Relative sentiment towards India has improved…
q Indian stock markets have corrected by a further 4% over the last one month (11%
in USD terms) and has outperformed most markets in Asia / other emerging
markets
q India has been the worst performing emerging market for most of 2011 but not
anymore, thanks to the last 1m of outperformance by India. HK and Taiwan have
also nearly caught up with India.
q The above is in line with the view echoed by the CLSA Gurus viz. Chris Wood and
Russell Napier that India is a better defensive market thanks to the lower
export/GDP ratio and RBI’s active tightening so far.
q Even within India, it appears that investors have been doing some value hunting
with some of the most beaten down names viz. JPA, IRB and Educomp etc
outperforming the markets over the last one month.
…but don’t ignore poor data points on investment cycle
q According to the CMIE, growth in projects under implementation (PUI) has slowed
down from +40%YoY in Sep10 to 9% by Sep 11. PUI showing a first QoQ decline.
q New project announcement during Sep’11 quarter at Rs2.5tn nearly at the June-09
lows, which is the same as the Mar’06 levels.
Private sector leading the slowdown
q While private sector has accounted for c.75% of the incremental PUI over the last 5
years, the same number is now down to less than 40% i.e. back to 2004 level.
q Incremental investments still visible in transport infrastructure (roads, railways and
aviation) and power generation.
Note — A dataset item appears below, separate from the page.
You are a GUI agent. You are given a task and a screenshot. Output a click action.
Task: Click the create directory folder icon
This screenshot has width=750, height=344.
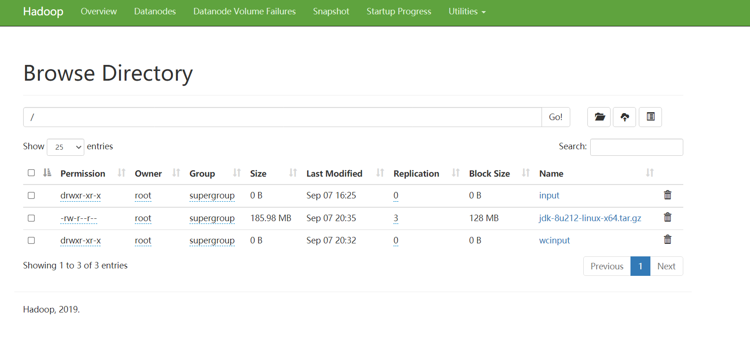coord(599,117)
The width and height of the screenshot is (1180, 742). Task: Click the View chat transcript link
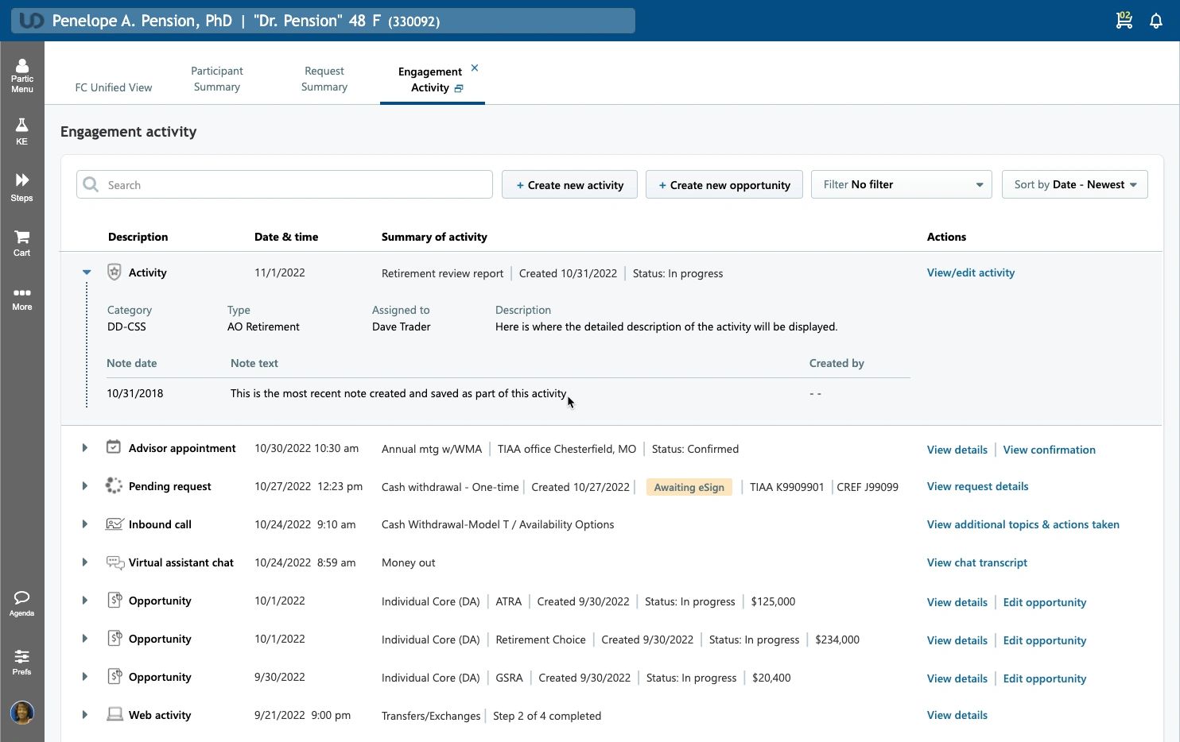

But manufacturing, mining, housing construction
and irrigation is pointing towards a sharp slowdown.
Markets not ripe for bottom fishing yet
q Cap goods companies under coverage (L&T, BHEL, Thermax, ABB, Crompton and
Voltas) have already reported a YoY drop in orderbooking in 2 of the last three
quarters and we believe continued disappointment (not in consensus) is possible.
q Slowing investment cycle doesn’t augur well for the FY13/14 credit growth and we
maintain our UWT on the banking sector.
q If the markets were to trade down to the bottom GFC multiples in Mar-09, (PE of
10x and P /Book of 1.8x), a further 15-20% downside would be possible.
q For someone who wishes to start early, we would recommend JPA, DLF, United
Spirits, IDFC, and Sterlite.
q For those looking at India from a more defensive standpoint, we like ITC, Dr
Reddy’s, Mahindra & Mahindra and Power grid.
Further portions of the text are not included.